GOAL OF THE EXERCISE
Beginning with the line that holds "1200x910 pixels." and ending with the last line of the entries below, copy every line exactly and nothing else, with the pictures left out.

GIVEN RECORDS

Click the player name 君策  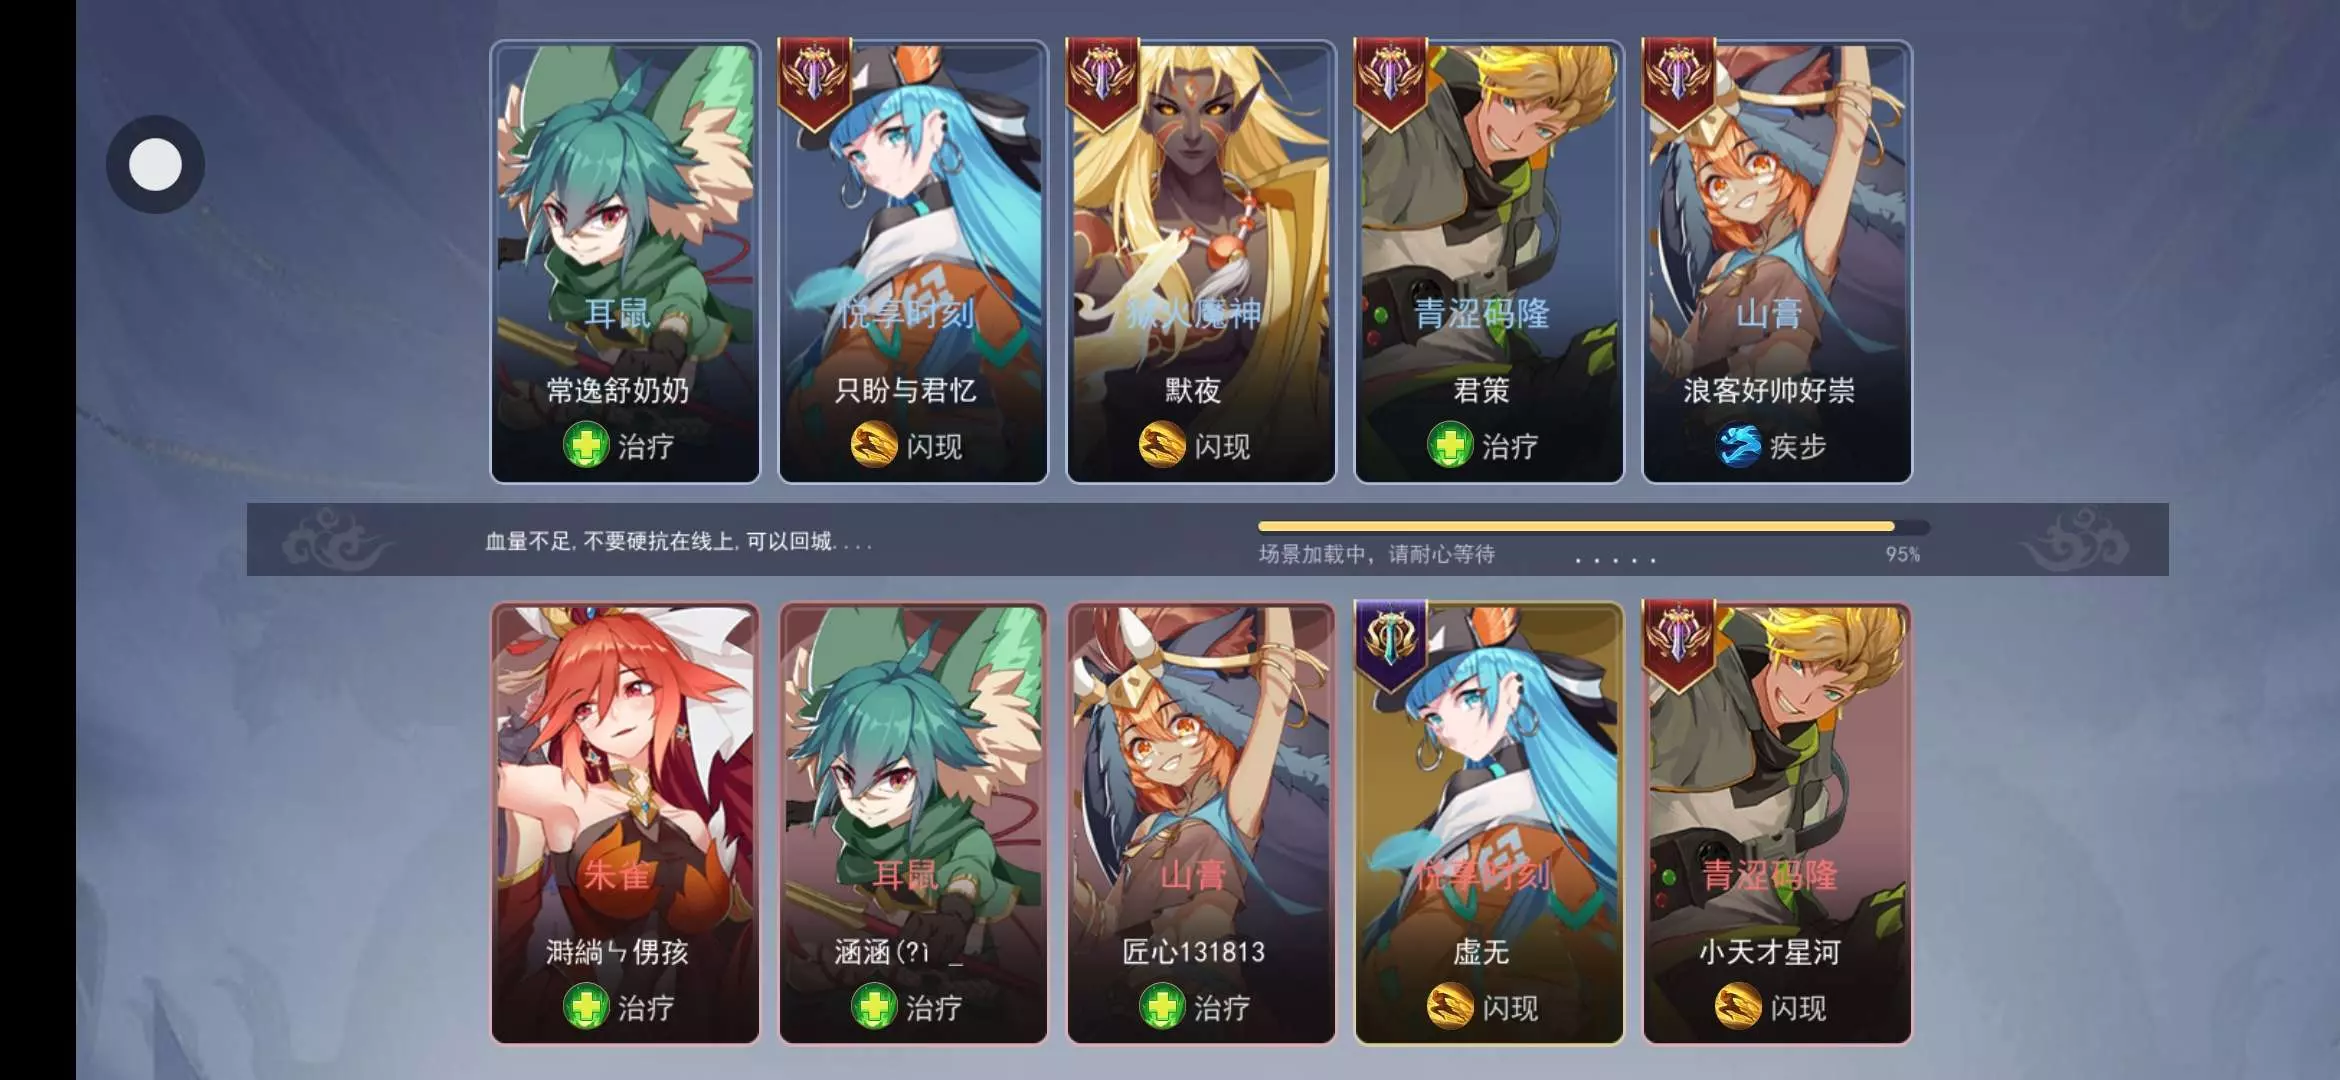pyautogui.click(x=1481, y=390)
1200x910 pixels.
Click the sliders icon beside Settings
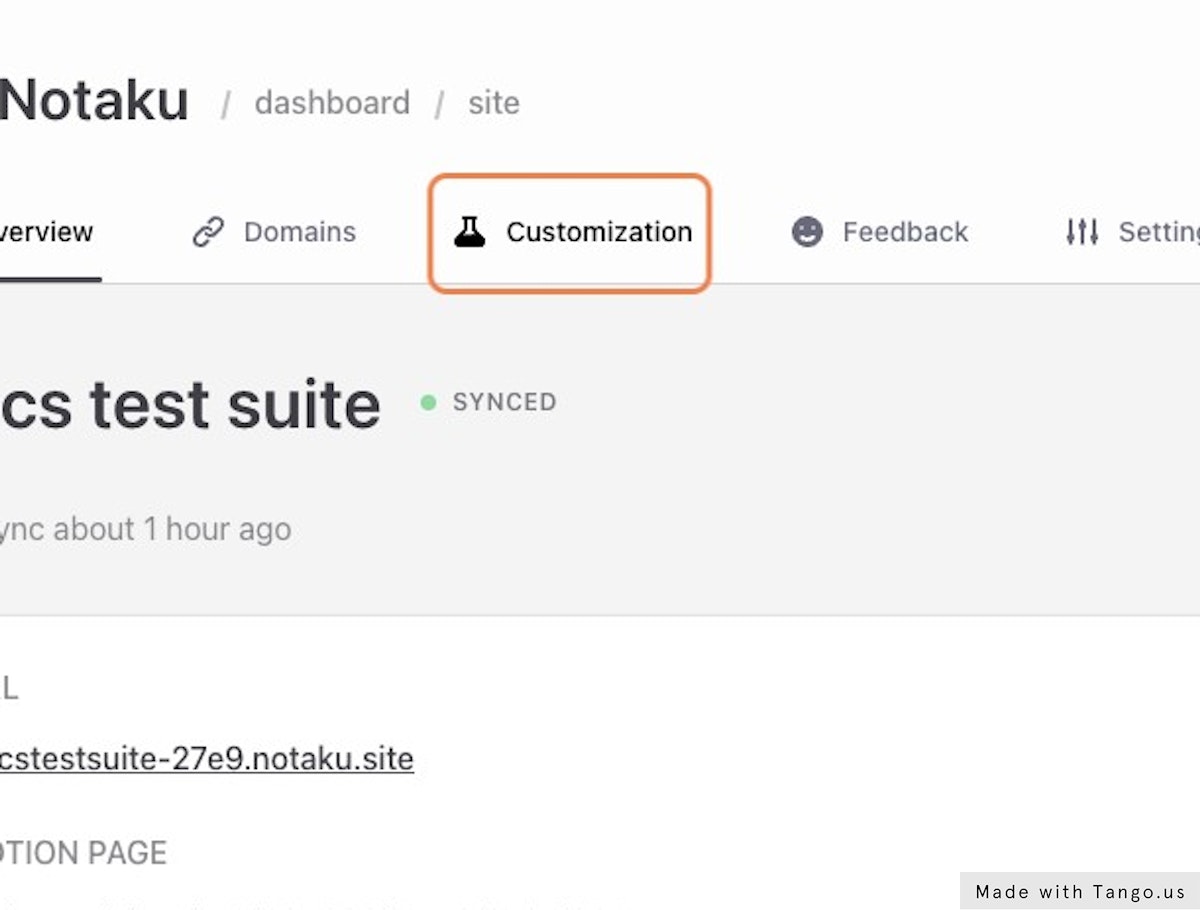[x=1082, y=232]
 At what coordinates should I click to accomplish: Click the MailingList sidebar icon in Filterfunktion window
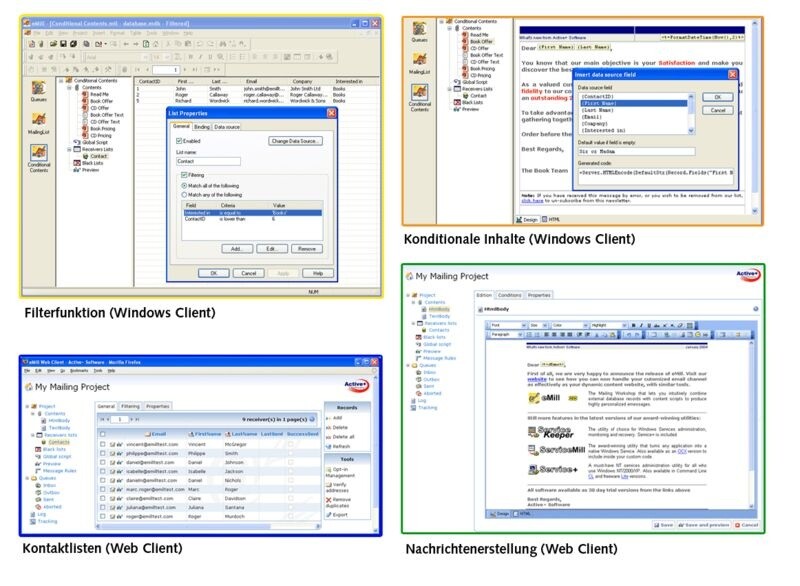tap(38, 121)
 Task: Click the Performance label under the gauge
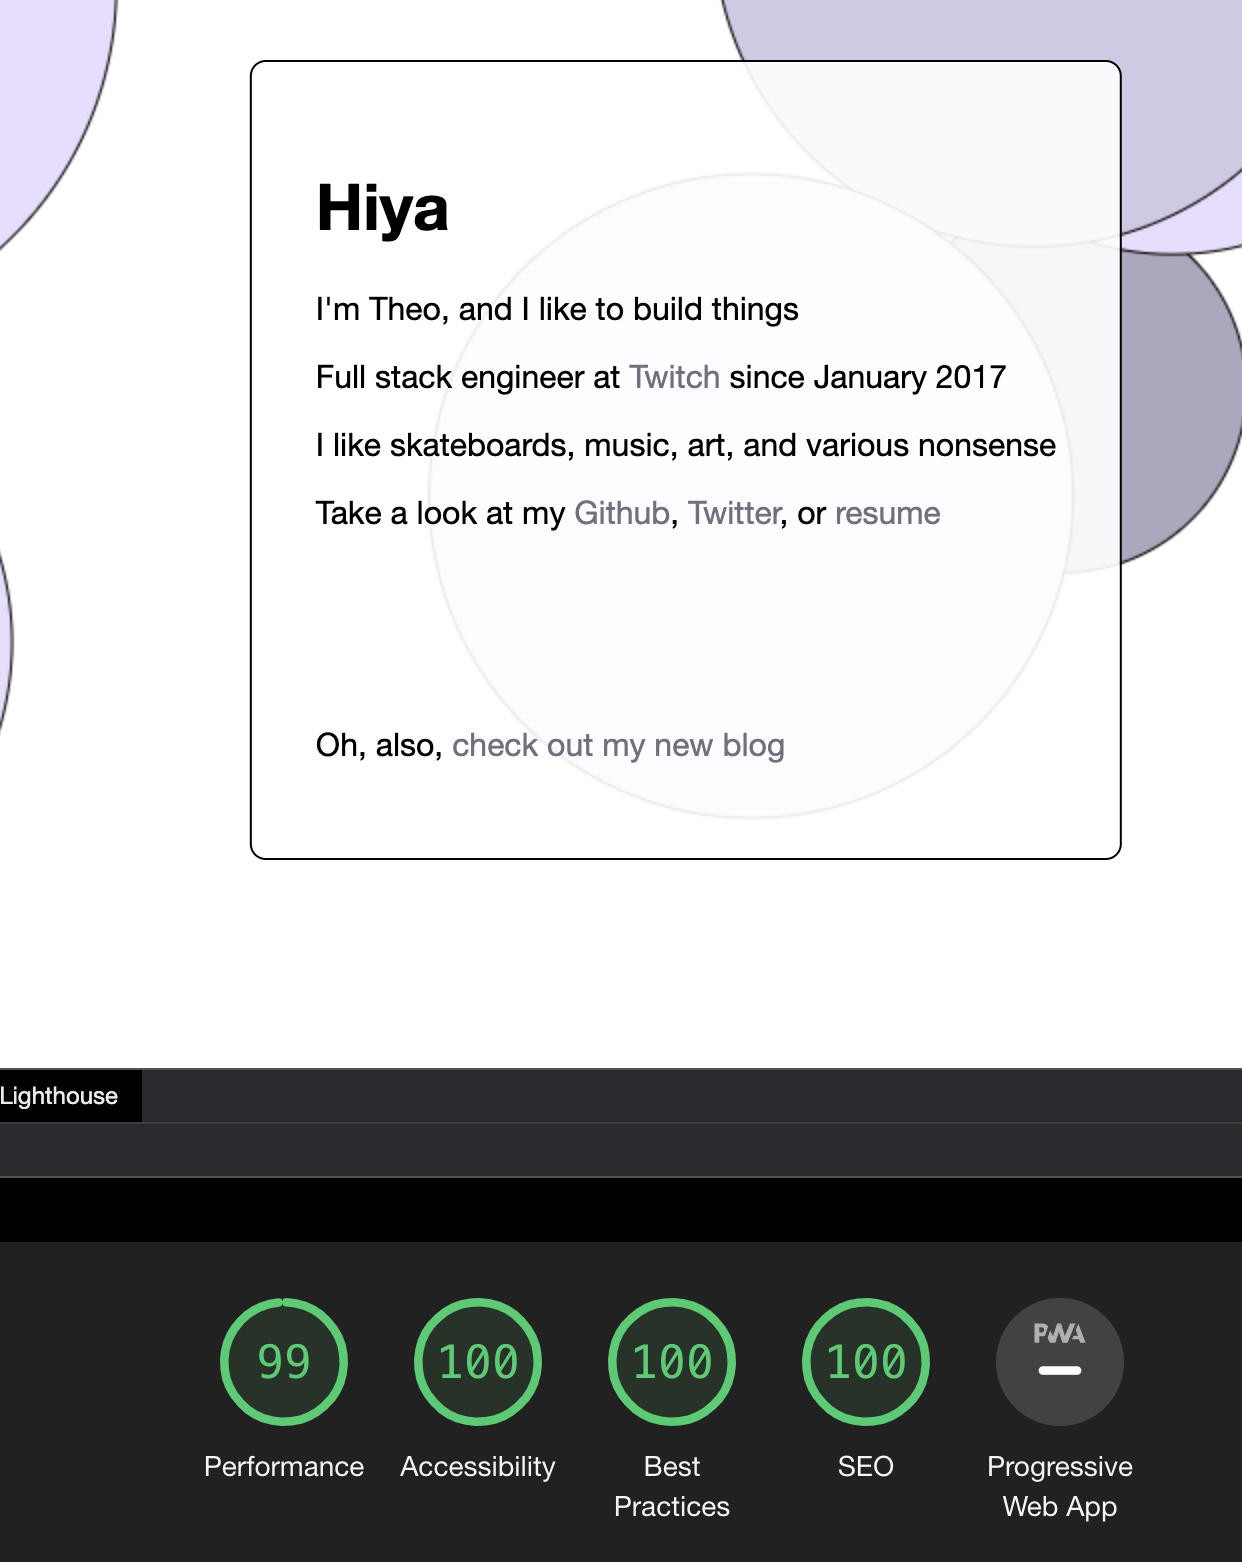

ANSWER SECTION
1200x910 pixels.
Click the sliders icon beside Settings
[x=1082, y=232]
 At what coordinates should I click to accomplish: Click the MailingList sidebar icon in Filterfunktion window
tap(38, 121)
 Task: Click the Performance label under the gauge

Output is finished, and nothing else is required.